Introducing Rogers Radio

by Jordan Richardson on May 28, 2010

Rogers Digital Media has launched an iPhone application for its radio stations, the company announced on Thursday, and the app is available for free.

The app is available exclusively to Rogers and Fido customers and is a part of Rogers’ attempt to connect with consumers on “all platforms.” Bell and Telus also sell the iPhone to Canadians, but Rogers will be the first one to promote the radio aspect in this way.

Rogers Media is a subsidiary of Rogers Communications Inc. Created in 2006, Rogers Media serves as Rogers’ management arm for the publishing company and the various television and radio stations under Rogers’ control. The company holds 54 radio stations across the country, including 45 FM stations and 9 AM stations.

Behind Astral Media and Newcap, Rogers is the third largest radio broadcaster in Canada.

“Rogers is committed to connecting with our listeners on all platforms. The Rogers Radio iPhone application allows us to reach our listeners no matter where they are,” said Claude Galipeau, the senior VP and GM of Digital Media for Rogers Media Inc. “This application complements our popular iPhone and BlackBerry applications from 680News, 660News and News1130.”

The app will let users search by genre, station, city, or by “Near Me.” The goal is for users to sample other radio stations that they may not have otherwise explored on the Rogers radio network, of course.

While the application itself is free, there’s no actual explanation as to how the use of the app will ring up on the final bill. The data charges for using the radio stations could pile up quite quickly and it isn’t expected that Rogers has made any allowances for that yet. There are no special pricing schemes for data on the radio app as of yet, either, which pretty much means that Rogers is hoping the “free” part will be most appealing.

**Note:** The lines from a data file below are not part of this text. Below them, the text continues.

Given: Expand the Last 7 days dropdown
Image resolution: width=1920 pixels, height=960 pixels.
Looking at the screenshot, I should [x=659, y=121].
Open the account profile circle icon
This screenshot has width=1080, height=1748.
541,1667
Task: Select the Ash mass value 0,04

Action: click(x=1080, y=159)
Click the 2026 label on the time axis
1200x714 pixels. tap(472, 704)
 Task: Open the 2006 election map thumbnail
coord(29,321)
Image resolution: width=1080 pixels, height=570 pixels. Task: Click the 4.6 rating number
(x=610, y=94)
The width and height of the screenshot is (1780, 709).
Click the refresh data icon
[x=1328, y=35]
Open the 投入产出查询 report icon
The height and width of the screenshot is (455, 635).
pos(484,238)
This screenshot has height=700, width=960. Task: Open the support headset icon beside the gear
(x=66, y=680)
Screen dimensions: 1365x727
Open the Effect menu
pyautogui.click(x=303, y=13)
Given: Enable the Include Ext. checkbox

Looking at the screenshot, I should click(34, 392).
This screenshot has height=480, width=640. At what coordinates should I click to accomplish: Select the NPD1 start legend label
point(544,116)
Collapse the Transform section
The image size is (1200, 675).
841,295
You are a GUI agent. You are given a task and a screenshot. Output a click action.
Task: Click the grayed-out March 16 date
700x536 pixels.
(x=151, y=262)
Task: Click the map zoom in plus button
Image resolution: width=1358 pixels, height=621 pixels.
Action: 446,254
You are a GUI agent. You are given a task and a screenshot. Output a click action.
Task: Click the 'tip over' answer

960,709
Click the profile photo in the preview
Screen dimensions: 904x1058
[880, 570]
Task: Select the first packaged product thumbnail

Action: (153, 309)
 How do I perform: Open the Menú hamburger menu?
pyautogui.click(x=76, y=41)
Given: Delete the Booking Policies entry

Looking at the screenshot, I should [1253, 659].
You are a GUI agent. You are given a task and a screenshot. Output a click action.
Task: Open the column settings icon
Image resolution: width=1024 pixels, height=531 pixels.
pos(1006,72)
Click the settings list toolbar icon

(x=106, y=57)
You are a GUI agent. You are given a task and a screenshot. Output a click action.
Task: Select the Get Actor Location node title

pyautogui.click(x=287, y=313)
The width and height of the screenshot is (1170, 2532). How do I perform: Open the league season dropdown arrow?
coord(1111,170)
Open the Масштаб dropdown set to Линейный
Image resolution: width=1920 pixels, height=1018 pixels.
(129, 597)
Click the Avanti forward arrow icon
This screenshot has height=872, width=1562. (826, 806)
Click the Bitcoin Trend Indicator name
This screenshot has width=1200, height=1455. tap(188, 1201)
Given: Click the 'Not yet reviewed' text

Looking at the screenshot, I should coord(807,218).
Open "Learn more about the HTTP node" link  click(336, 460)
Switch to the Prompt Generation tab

The idea here clearly is to get customers to rack up significant data numbers by browsing all the cool Rogers radio stations from across the country. It’s a win-win situation for the company, as most promotions are these days, and it enables further spreading of the brand name and Rogers Media’s radio concept.

Regardless of all of the extra features involved, including one that lets you view the last 10 songs played on a particular station, I would urge any users to embark on their Rogers Radio journey with caution.